LA HABANA, Cuba. — Nunca he sido un defensor del embargo estadounidense contra el régimen cubano. Creo sinceramente que lejos de poner en apuros a la dictadura, ayudó a sustentarla y hasta de cierta forma a legitimarla, mientras hacía más difícil la situación de nuestra gente de a pie. Tampoco soy de los que ahora convulsionan ante la sospechosa acción conciliadora de los editorialistas del New York Times, convertidos de pronto en paladines del retorno democrático para Cuba y el de la justicia y el sentido común para la política de los Estados Unidos.
Por más que algunos se sorprendan y otros se encabronen, este affaire del New York Times, con sus cinco editoriales de pegueta dedicados al asunto, no nos trae nada nuevo. Es expresión de viejas estrategias que el poder económico (¿será en este desde las dos orillas?) pone en órbita para aprovechar la coyuntura en que un tirano fundamentalista y tozudo es relevado por una camarilla militar, tan déspota y represora como el tirano, pero más proclive a abrirse de patas ante la perspectiva del enriquecimiento a costa del gran capital.
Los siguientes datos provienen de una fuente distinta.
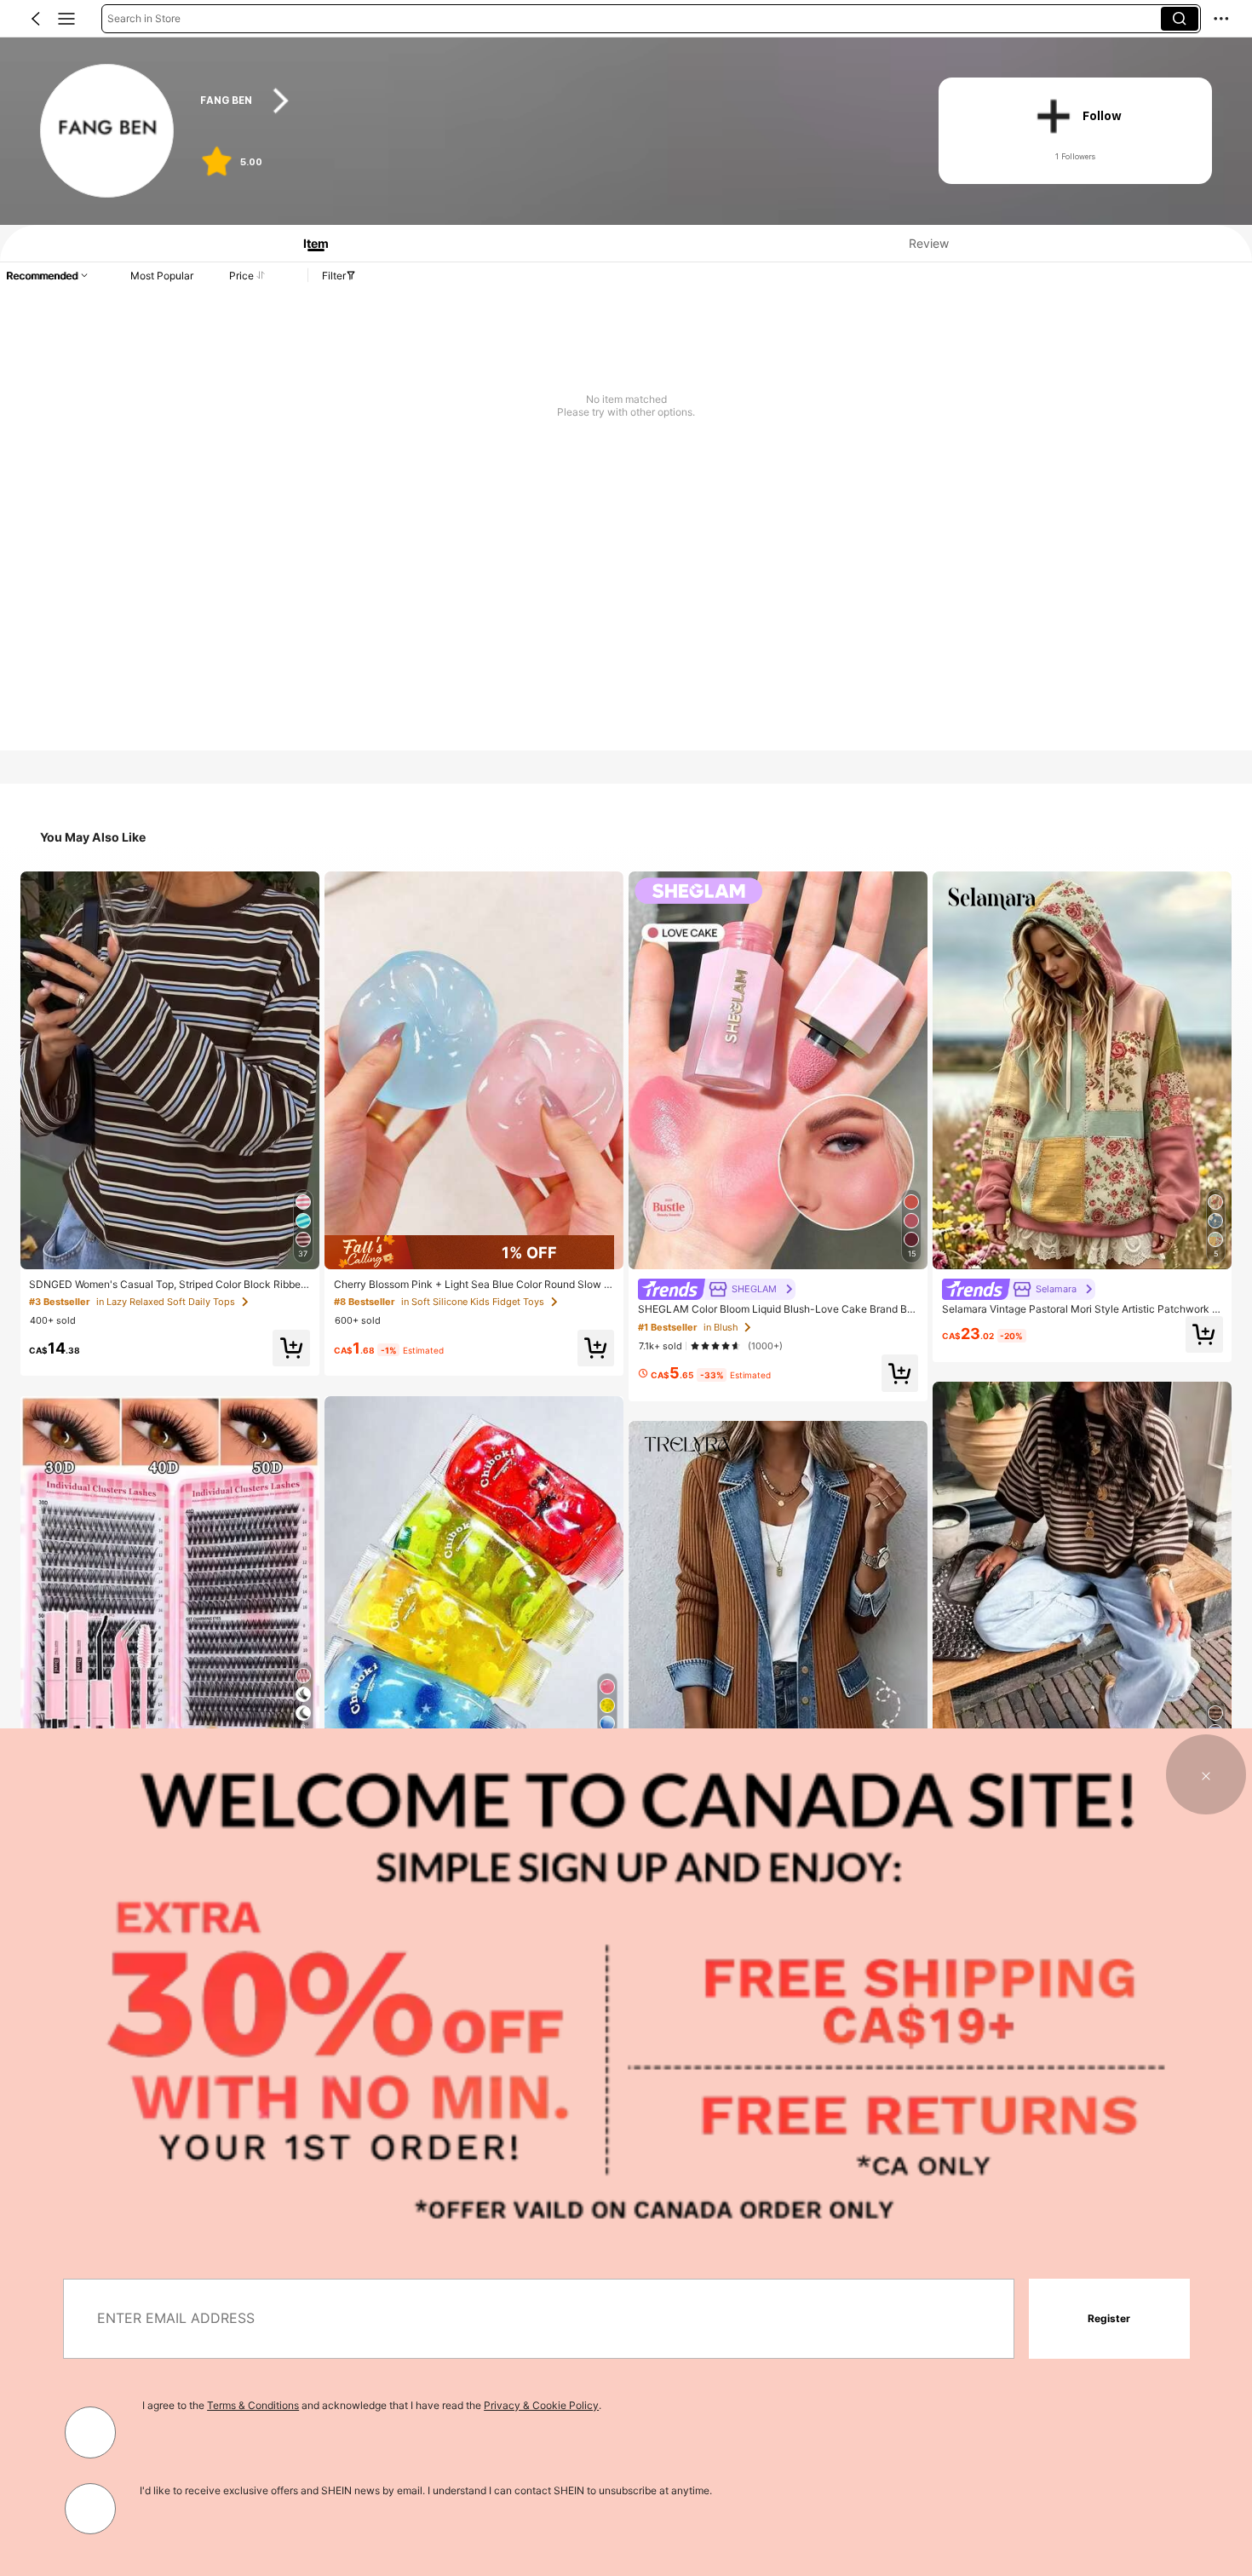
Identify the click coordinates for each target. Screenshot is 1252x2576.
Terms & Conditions (253, 2405)
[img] (473, 1252)
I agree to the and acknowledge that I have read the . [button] (371, 2405)
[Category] (66, 18)
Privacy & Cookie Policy (541, 2405)
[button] (35, 18)
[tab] (309, 243)
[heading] (549, 101)
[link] (108, 131)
Si bien a Fidel Castro le convino durante decenios la permanencia de lo que llaman el Bloqueo, parece obvio que a los herederos al trono les resulta rentable su eliminación, y no sólo por razones de carácter económico. También –y quizá sobre todo- como victoria política que dé luz verde a su nuevo modelo de poder dictatorial.
Entre pillos anda una vez más el juego, y a nosotros, pobres fichas sobre el tablero, no nos queda sino encabronarnos o conformarnos, sin que por ello dejemos de considerar deleznable el papel que están jugando los del New York Times.
En especial lo digo por el editorial del pasado domingo 9 (“En Cuba, desventuras al intentar derrocar un régimen”) y muy puntualmente en lo que se refiere a su crítica negativa en torno a los programas estadounidenses destinados a promover la democracia en nuestro país, algo que, según ellos, ha sido un imán para charlatanes, ladrones y buenas pero infructuosas intenciones.
No sé cuántos charlatanes y ladrones se hayan aprovechado de esta actitud generosa que tantas veces actuó y actúa como salvavidas de nuestros luchadores pacíficos de la oposición interna. Los ladrones y charlatanes están en todas partes, como el oxígeno, así que alguno pudo haber. En todo caso, serán como las manchas del sol que acuñó José Martí. Pero lo que sí sé es que antes y por encima de clamar por el buen juicio poniendo en entredicho las justas razones de tales programas estadounidenses, a los preclaros editorialistas del New York Times les quedaría más coherente el discurso si hubiesen clamado por la legalización en Cuba de los grupos opuestos a la dictadura.
Aun cuando reconocieran que la referida ayuda económica provee comida y alivio a familiares de presos políticos y ha generado una red limitada de internet satelital, los editorialistas en cuestión se esmeraron en poner el parche al afirmar que ha estigmatizado, más que fortalecido, a la comunidad de disidentes. Eso no es verdad, y, según creo yo, tampoco es una afirmación bien intencionada.
El único estigma de los disidentes y grupos opositores en Cuba radica en la propaganda infamante del régimen y en el tratamiento calumnioso y excesivamente represivo que les imponen sus medios oficiales y su aparato policial.
La dependencia de recursos procedentes del exterior no ha sido una libre elección para ellos, sino la única disyuntiva que pícara y alevosamente les ha dejado el régimen. Ni al más atrevido de los defensores de la “apertura” raulista se le ocurriría pedir jamás que sean enmendadas las leyes que dictan la criminalidad de la oposición. Sin embargo, ese y no otro sería el mejor argumento para disuadir a los gobernantes estadounidenses de que sus ayudas materiales a opositores y disidentes estigmatizan a éstos más que fortalecerlos.
El verdadero progreso hacia la democracia no se consigue sólo a través del avance económico, sino en la consustanciación de conquistas económicas, culturales y políticas. Y eso lo sabe cualquiera, incluidos los editorialistas del New York Times.